4.     Raise the basic level of universal credit. In future, we would like to see a more earnings-based model, but this is too difficult to introduce swiftly. We therefore propose a higher rate, paid quicker, under the current system. £260 a week represents 80 per cent of the national living wage, or 47 per cent of total average weekly earnings, which we believe is a reasonable replacement rate. Even to restore the basic level to its pre 1980s replacement rates would require the current rate of £94 to be almost doubled to £165 a week. For existing claimants, payments can be topped up automatically, and the benefit cap should be lifted to account for this. While we propose £260, we do realise there are other suggestions out there, such as the NEF’s support for using the  Minimum Income Standard of £221 per week[1] The JRF have called for the single person’s allowance to be raised to £150, at a cost of £5billion for three months. 3

5.     Significantly increase Child Benefit payments. Child Benefit is the simplest, quickest and most effective way to get money to households with children. The level has long been too low. This payment would also recognise the additional costs many parents will face with having children at home because schools are closed.

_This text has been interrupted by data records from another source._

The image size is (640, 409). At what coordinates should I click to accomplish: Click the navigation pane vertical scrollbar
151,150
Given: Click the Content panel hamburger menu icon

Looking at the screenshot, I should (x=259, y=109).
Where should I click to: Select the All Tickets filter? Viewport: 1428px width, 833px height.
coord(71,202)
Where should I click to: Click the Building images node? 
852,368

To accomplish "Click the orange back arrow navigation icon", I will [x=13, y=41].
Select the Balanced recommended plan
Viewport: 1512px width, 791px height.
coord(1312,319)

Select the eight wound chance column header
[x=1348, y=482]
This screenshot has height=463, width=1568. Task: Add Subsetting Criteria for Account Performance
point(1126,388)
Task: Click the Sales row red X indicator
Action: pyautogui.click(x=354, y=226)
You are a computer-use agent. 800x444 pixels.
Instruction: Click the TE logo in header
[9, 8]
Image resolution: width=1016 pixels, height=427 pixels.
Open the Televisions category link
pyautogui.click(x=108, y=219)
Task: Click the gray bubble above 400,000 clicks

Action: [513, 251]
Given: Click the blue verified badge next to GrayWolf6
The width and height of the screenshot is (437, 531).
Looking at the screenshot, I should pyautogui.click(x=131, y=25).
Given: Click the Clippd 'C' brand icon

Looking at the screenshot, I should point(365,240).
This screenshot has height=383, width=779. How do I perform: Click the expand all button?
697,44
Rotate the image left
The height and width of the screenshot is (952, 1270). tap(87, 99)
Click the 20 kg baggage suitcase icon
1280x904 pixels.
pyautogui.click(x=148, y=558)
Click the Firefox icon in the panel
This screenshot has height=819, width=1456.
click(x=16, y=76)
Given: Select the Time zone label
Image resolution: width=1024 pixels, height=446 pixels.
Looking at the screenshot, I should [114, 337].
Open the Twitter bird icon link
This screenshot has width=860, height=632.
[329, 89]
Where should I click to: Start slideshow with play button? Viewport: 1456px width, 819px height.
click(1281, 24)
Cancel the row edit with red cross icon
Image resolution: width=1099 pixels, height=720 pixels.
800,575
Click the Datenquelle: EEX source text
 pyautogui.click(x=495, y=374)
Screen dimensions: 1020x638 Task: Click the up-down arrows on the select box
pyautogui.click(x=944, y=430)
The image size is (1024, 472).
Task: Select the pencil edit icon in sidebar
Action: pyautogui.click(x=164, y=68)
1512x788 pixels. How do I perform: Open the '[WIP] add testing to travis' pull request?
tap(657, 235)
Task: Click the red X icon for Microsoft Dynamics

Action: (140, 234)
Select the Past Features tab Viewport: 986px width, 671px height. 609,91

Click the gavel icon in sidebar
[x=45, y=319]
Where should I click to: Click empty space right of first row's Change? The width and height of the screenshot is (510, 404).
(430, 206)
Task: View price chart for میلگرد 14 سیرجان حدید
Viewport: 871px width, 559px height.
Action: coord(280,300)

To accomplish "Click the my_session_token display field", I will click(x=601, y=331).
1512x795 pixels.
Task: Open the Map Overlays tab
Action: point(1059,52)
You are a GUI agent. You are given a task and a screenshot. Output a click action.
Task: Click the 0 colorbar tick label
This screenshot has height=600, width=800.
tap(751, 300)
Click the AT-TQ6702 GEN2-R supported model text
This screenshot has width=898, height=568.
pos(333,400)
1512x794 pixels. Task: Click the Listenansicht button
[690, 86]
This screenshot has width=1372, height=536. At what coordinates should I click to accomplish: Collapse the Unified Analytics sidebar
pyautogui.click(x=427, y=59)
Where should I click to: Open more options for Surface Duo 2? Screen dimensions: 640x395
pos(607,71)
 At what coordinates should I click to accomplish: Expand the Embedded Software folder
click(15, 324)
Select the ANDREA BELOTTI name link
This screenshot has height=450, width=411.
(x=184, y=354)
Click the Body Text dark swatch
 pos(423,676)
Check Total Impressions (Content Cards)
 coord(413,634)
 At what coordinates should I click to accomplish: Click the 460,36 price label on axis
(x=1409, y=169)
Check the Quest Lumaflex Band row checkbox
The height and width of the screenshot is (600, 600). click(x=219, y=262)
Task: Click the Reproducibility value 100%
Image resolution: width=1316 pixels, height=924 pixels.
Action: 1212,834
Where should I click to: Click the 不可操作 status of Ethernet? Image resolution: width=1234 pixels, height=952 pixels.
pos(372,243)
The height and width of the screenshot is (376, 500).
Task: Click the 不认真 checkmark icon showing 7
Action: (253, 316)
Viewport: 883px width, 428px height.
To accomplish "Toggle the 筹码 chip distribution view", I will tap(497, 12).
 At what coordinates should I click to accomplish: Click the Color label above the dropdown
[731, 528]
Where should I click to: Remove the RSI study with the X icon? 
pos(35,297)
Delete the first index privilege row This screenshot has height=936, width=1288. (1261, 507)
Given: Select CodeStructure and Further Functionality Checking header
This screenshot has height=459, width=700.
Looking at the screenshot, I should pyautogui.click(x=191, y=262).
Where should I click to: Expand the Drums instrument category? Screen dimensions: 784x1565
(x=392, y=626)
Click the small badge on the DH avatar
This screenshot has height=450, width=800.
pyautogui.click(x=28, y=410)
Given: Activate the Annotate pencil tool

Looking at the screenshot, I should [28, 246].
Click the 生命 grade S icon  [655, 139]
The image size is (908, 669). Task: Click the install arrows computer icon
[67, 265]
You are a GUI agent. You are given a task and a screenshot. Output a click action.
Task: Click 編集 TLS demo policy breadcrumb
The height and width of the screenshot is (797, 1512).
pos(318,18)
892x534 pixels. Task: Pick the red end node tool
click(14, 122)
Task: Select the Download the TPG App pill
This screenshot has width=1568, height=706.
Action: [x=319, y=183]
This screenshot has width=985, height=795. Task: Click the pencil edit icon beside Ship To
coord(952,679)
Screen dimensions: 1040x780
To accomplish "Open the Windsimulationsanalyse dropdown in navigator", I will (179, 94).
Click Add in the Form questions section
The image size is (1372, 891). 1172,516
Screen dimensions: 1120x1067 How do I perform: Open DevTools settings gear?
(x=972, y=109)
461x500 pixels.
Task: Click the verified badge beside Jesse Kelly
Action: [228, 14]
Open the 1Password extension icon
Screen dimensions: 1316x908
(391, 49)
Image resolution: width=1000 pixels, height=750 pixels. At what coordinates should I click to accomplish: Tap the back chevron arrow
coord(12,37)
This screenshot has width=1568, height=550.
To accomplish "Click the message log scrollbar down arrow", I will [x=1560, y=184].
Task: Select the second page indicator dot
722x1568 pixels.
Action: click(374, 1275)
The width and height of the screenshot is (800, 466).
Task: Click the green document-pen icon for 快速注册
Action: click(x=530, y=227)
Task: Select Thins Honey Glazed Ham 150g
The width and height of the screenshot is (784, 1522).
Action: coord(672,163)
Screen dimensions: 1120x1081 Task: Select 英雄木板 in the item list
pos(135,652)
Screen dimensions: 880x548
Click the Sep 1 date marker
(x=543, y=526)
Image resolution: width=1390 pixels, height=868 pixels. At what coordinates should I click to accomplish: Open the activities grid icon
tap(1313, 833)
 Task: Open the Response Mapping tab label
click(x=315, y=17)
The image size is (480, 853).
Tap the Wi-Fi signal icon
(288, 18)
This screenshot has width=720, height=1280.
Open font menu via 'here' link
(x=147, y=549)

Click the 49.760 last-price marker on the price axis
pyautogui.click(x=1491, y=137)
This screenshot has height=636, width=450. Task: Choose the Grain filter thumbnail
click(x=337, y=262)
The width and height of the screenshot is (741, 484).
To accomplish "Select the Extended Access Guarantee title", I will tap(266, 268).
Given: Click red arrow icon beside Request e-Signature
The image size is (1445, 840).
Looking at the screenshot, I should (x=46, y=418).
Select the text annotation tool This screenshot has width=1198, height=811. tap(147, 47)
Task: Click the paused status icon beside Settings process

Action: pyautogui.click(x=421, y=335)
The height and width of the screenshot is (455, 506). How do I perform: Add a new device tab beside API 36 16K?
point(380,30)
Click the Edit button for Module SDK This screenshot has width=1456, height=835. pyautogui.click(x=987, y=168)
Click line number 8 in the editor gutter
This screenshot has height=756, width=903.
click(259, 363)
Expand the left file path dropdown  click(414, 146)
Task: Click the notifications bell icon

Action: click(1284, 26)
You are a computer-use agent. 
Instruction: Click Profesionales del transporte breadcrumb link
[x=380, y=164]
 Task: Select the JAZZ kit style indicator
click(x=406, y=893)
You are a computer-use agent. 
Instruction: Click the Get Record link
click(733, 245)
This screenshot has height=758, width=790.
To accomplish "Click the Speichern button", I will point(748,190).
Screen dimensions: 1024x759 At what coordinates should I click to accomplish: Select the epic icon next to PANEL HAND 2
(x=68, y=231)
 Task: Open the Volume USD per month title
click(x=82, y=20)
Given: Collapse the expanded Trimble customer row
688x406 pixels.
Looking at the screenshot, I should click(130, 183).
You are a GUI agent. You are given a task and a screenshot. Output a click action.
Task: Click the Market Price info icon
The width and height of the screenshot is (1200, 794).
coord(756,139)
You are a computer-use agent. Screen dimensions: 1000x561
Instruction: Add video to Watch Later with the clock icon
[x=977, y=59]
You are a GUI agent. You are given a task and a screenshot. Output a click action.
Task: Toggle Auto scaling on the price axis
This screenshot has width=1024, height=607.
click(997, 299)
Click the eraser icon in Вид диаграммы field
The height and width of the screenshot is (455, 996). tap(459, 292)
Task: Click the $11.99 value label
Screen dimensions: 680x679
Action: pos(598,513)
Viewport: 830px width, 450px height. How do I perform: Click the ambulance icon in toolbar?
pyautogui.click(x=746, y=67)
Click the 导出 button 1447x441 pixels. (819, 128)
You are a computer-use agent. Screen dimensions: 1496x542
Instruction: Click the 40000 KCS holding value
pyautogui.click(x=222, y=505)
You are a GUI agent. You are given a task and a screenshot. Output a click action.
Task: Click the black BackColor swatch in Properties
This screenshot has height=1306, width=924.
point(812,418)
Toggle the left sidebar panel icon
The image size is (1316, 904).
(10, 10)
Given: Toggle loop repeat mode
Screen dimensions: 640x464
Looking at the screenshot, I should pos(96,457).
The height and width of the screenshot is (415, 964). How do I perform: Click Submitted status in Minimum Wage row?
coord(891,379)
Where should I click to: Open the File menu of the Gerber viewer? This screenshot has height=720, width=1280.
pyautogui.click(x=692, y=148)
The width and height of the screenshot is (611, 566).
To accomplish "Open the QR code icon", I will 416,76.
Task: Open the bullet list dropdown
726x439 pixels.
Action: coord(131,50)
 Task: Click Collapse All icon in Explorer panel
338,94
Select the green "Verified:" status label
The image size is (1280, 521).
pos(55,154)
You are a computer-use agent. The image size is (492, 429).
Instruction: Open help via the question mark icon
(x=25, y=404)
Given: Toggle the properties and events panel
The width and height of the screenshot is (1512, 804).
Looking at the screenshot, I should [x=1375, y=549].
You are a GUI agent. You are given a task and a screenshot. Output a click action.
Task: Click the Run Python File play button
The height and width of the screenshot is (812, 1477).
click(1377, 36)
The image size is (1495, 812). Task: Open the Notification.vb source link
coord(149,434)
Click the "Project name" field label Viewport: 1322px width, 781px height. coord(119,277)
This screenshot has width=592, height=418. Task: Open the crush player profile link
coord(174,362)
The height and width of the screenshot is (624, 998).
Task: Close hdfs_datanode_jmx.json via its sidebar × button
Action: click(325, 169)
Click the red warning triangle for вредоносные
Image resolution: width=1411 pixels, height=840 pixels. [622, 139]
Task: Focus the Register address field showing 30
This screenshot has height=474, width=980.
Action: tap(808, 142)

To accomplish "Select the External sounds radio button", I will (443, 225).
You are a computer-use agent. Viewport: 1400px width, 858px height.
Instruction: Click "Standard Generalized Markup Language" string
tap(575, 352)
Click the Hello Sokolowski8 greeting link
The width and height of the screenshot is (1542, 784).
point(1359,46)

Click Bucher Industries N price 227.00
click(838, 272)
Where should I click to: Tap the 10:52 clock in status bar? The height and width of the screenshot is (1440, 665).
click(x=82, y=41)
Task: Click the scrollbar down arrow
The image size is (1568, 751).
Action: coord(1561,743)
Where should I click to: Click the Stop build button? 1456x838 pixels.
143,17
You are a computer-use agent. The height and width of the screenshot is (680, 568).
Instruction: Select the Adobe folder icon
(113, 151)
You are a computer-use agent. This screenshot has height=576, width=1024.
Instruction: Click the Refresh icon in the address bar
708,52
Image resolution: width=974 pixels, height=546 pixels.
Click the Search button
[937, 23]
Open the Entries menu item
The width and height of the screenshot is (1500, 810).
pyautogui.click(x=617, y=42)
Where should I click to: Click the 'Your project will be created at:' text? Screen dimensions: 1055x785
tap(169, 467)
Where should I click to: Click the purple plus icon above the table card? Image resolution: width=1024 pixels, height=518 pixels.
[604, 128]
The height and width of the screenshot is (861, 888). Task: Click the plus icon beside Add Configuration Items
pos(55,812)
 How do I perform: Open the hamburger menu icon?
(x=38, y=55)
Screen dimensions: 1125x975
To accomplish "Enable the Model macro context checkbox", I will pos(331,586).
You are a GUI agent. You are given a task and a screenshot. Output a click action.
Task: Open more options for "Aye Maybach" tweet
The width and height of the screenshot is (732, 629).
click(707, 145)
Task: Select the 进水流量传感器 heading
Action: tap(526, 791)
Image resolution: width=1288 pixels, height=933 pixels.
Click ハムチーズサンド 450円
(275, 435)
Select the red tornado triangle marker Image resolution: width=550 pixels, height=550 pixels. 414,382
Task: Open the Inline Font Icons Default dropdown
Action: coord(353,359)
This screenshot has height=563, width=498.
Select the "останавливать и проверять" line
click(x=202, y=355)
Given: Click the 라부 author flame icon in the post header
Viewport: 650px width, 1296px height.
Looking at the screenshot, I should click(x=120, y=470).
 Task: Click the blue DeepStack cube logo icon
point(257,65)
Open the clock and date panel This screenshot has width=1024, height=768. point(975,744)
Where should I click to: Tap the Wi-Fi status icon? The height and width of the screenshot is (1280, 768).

6.     Ensure nobody loses out as a result of these changes. As previously mentioned, the benefits cap should be lifted so that these increases do not just mean a change in the composition of the benefits someone receives. As well as this, no one on legacy benefits should lose the protection of the managed transition to UC as part of this change. 4

7.     Remove the minimum hours requirements in working tax credits. Families still claiming tax credits must work a minimum number of hours to be eligible. This rule should be removed with immediate effect so workers who have had their hours cut as a result of this crisis do not lose out on their entitlement to tax credit payments as well.

While these emergency measures are temporary for however long coronavirus lasts, we do not expect a return to the current system after these measures end. Instead, this is the start of a wider conversation of how we reform universal credit: a policy that has persistently proved its critics correct and already pushed too many people into poverty and hardship.

A wider package of support for households

Alongside this, we reiterate our call for a wider support package that helps household finances, with a particular focus on reducing household costs.

We have called on government to create a coronavirus response taskforce, made up of unions, businesses and government agencies. We suggest the government consults this taskforce on the best way to get financial support to households.

Our suggested measures include:

  • A fully funded council tax freeze, as well as council tax debt payments. This will provide financial relief for households, as well as guarantee councils still get the money from council tax. The freeze will also allow councils to use the hardship fund for more discretionary support, rather than council tax bill deductions
  • The £500 million hardship fund must be substantially increased. The current level is insufficient and will need to be expanded in order to help everyone affected by coronavirus
  • A package of support for renters.